Con l’autorizzazione
del giudice dell’esecuzione (o del giudice delegato, nel caso del fallimento),
l’aggiudicatario, ovvero l’assegnatario, può concordare col creditore
pignoratizio o ipotecario l’assunzione del debito, con le garanzie ad esso
inerenti, liberando il debitore.
L’art. 508
c.p.c., di cui è stato appena riassunto il 1° comma, non ha
avuto, nel corso dei decenni, l’applicazione che ci si sarebbe aspettata,
sebbene preveda la possibilità, per l’aggiudicatario, ovvero per
l’assegnatario, di dilazionare una cospicua parte, se non l’interezza,
del prezzo dell’aggiudicazione, ovvero dell’assegnazione, dell’immobile
pignorato. Una volta tanto, quindi, non è colpa della Giustizia
se uno strumento che facilita l’accesso alle aste immobiliari non ha trovato
un’ampia diffusione, ma è colpa del mercato degli interessati allo
specifico settore, rimasto inerte e pigro nonostante l’interessante agevolazione
offertagli.
Nell’intento
di contribuire alla divulgazione delle previsioni dell’art. 508 c.p.c.,
che, peraltro, è inserito nella parte del codice di rito che tratta
in via generale dell’esecuzione e, quindi, trova applicazione anche in
relazione alle vendite mobiliari, proviamo ad analizzarne la struttura
e le problematiche, anche rispetto alle altre norme che regolano la vendita
in sede di espropriazione immobiliare e che, sia pure con alcune importanti
eccezioni, la regolano anche nelle aste fallimentari per il richiamo al
codice di procedura che fa l’art. 105 del R.D. 16 marzo 1942 n. 267 (Legge
Fallimentare – L.F.).
Tra queste
eccezioni, ai fini che qui interessano, giova subito ricordare quella dell’assegnazione
del bene pignorato, un’istanza formulabile da parte di qualunque creditore
ed espressamente prevista per le esecuzioni immobiliari individuali dall’art.

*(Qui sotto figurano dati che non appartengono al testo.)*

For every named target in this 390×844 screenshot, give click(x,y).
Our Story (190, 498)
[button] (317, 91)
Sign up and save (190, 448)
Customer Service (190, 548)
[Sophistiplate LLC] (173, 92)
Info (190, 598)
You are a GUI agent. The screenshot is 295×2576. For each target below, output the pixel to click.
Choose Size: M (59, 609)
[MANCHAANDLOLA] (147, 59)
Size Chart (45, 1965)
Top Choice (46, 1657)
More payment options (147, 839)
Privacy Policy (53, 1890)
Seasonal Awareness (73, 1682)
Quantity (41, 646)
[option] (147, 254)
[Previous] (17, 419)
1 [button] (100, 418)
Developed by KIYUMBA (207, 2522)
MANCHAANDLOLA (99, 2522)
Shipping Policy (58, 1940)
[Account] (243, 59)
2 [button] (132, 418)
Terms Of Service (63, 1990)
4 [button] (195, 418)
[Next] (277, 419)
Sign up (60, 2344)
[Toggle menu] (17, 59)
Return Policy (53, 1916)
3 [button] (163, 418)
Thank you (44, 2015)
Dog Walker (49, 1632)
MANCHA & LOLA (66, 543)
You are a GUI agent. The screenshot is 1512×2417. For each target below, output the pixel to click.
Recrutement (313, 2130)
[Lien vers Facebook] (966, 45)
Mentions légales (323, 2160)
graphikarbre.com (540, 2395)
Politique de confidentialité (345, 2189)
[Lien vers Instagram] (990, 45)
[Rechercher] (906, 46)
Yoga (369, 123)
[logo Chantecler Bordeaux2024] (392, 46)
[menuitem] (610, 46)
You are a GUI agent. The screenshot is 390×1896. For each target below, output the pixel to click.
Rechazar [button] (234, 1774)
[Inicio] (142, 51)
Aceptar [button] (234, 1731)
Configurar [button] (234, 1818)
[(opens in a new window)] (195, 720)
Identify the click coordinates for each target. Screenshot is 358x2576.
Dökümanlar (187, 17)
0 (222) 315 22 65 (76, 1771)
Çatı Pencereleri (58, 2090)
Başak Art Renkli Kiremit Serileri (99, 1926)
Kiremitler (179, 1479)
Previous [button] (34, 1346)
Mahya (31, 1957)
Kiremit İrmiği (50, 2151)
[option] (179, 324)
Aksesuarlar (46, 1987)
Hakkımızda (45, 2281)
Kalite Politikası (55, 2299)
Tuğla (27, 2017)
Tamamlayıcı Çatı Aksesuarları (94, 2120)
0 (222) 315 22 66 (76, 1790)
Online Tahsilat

589 c.p.c. e che, invece, si ritiene esclusa nelle procedure fallimentari
per una serie di ragioni che non sono da esaminare in questa sede.
Una volta
chiarito che quanto seguirà può trovare applicazione per
l’aggiudicatario o per l’assegnatario nelle espropriazioni immobiliari
individuali e solo per l’aggiudicatario nelle procedure concorsuali, può
procedersi all’analisi della norma che più sopra ci si riprometteva
di condurre.
Due sono gli
elementi essenziali per l’applicazione dell’assunzione del mutuo ipotecario
da parte dell’aggiudicatario secondo le previsioni dell’art. 508 c.p.c.:
l’autorizzazione del giudice e l’accordo tra l’aggiudicatario ed il creditore.
? L’autorizzazione
del giudice dell’esecuzione – Il legislatore ha previsto l’autorizzazione
del giudice dell’esecuzione prevalentemente a fini ordinatori, di tutela
della par condicio creditorum e della regolarità delle aste, cioè
a fini pubblicistici.
Il problema
che potrebbe porsi, consiste nel momento in cui tale autorizzazione debba
essere richiesta al giudice, sia rispetto all’accordo tra l’aggiudicatario
ed il creditore ipotecario, sia rispetto all’inizio dell’asta. Ci si domanda,
infatti, se l’autorizzazione del giudice debba precedere l’accordo dell’aggiudicatario
con il creditore ipotecario, ovvero debba seguirlo. E ci si chiede, inoltre,
se tale autorizzazione debba precedere l’inizio della gara o debba seguirla.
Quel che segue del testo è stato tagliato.